Use a new low-binding tube for each dilution step. After each dilution step, mix well by flicking tube by hand, pulse spin to collect contents, and keep On ice :
Retrieve Sequel II DNA Internal Control Complex 3.2 from the freezer, quick-spin to collect liquid, and place On ice
Fill 3 DNA Lo-bind tubes with 19 µL ABC Buffer and label them 1, 2, and 3
Perform a first dilution by adding 1 µL Sequel II DNA Internal Control Complex 3.2 to tube 1
Pipette-mix the dilution, quick-spin to collect contents, and place On ice
Perform the second dilution by adding 1 µL of the first dilution (tube 1) to tube 2
Pipette-mix the dilution, quick-spin to collect contents, and place On ice
Perform the third dilution by adding 1 µL of the second dilution (tube 2) to tube 3
Pipette-mix the dilution, quick-spin to collect contents, and place On ice
Discard tubes 1 and 2. Keep tube 3 On ice
Final Loading Dilution
Combine the specified volumes of prepared sample, Sequel II Loading Buffer 3.2, and diluted Internal Control (tube 3) to yield 120 µL final library. Store On ice and protect from light.

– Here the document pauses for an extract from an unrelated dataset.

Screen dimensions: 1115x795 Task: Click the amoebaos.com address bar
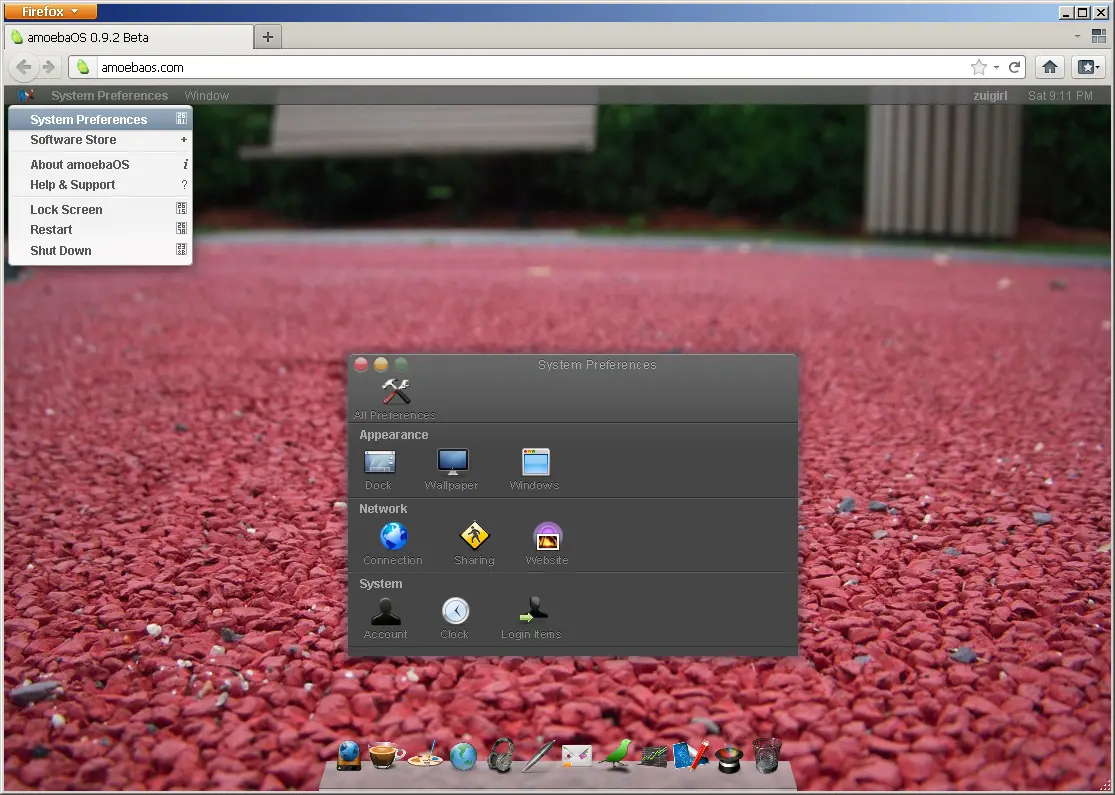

Load 115 µL of sample per well and/or store at 4 °C for up to 24 hours before use.(*)
(*) Sequencing performance after storage is dependent on DNA sample quality/type and cannot be guaranteed.
Setting up on the Sequel IIe
1h 2m
Open the Sequel IIe by unlocking the instrument door using the "lock" button at the bottom right of the touchscreen and swinging the door downward: pull the silver handle forward and then down smoothly. Close the Sequel IIe door when not loading / unloading items from the deck. The door will lock automatically when closed. The deck layout is shown below in Figure 1
Figure 1: Sequel IIe layout. Slots 1 to 3 are designated for pipette tip box placement. The sample plate is inserted in slot 4, and the 96 deep well mixing plate is inserted in slot 5. For Slot 6, one row (or two, if necessary) of SMRT cells can be inserted. In the area labelled 7, the oil tubes can be inserted in the circular slots. Slots 8 and 9 are for the reagent plates. Slot 10 belongs to the trash bin, which should be emptied out after every run.

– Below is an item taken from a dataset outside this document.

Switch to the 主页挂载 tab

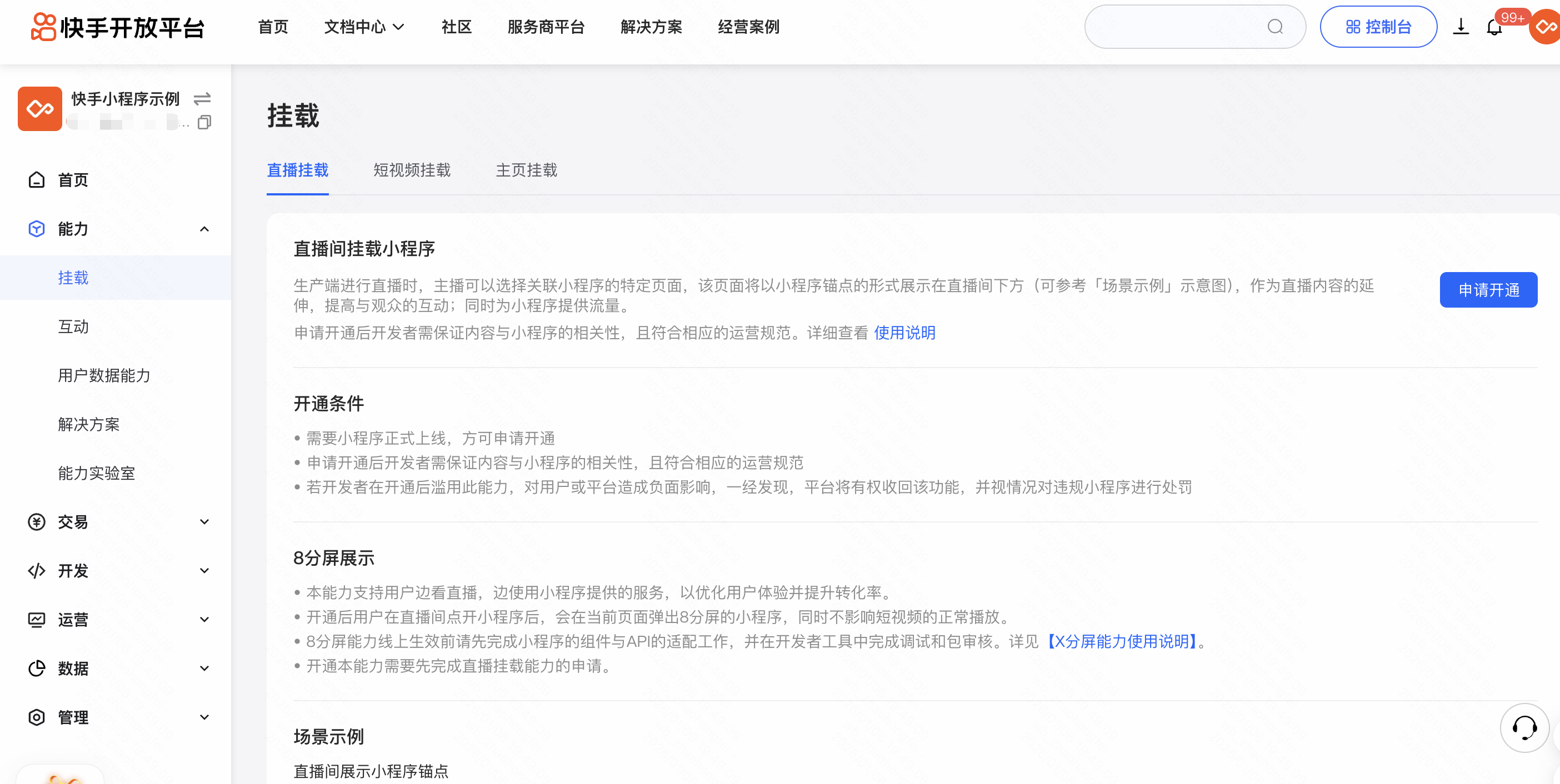coord(526,170)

Invert a tube of SMRT Cell Oil several times, spin it down briefly, and replace the cap with a tube septa
Insert the tube in the circular slot in area 7 (refer to Figure 1) labelled "1", making sure that the red line on the tube lines up with the red line on the machine
Each oil tube can support up to 4 samples per run. If two Sequencing Plates (in slots 9 and 8) will be used, prepare a second oil tube and place it in the circular slot "3". Circular slots "2" and "4" are not used on the Sequel IIe
Discard used tubes after each run
Insert a fresh mixing plate in slot 5 (refer to Figure 1), labelled "MIXING"
Insert an adequate number of SMRT cells into the SMRT cell compartment (slot 6, Figure 1), starting with the slot labelled "CELL 1"
Load 115 µL of the sample into well A01 of a new PacBio Sample Plate. Seal with foil using the preheated microplate sealer. Ensure the foil is aligned with the correct side up as indicated on the packaging. After sealing the plate, turn off the heat sealer. Insert the prepared sample plate in the sample plate compartment (slot 4, Figure 1)
If multiple samples (libraries) will be run in series, place the first in well A01, the second in B01, and so forth. Note which libraries are placed where for designing the run in SMRT Link. Up to 8 samples can be sequenced in one run (wells A01 through H01)
Prepare the Sequencing Plate 2.0 for Loading
if sequencing 1 sample, use a 1 rxn plate
if sequencing 2+ samples, use a 4 rxn plate
for 2 samples only, it is possible to use two 1 rxn plates in Slots 9 and 8 (Figure 1)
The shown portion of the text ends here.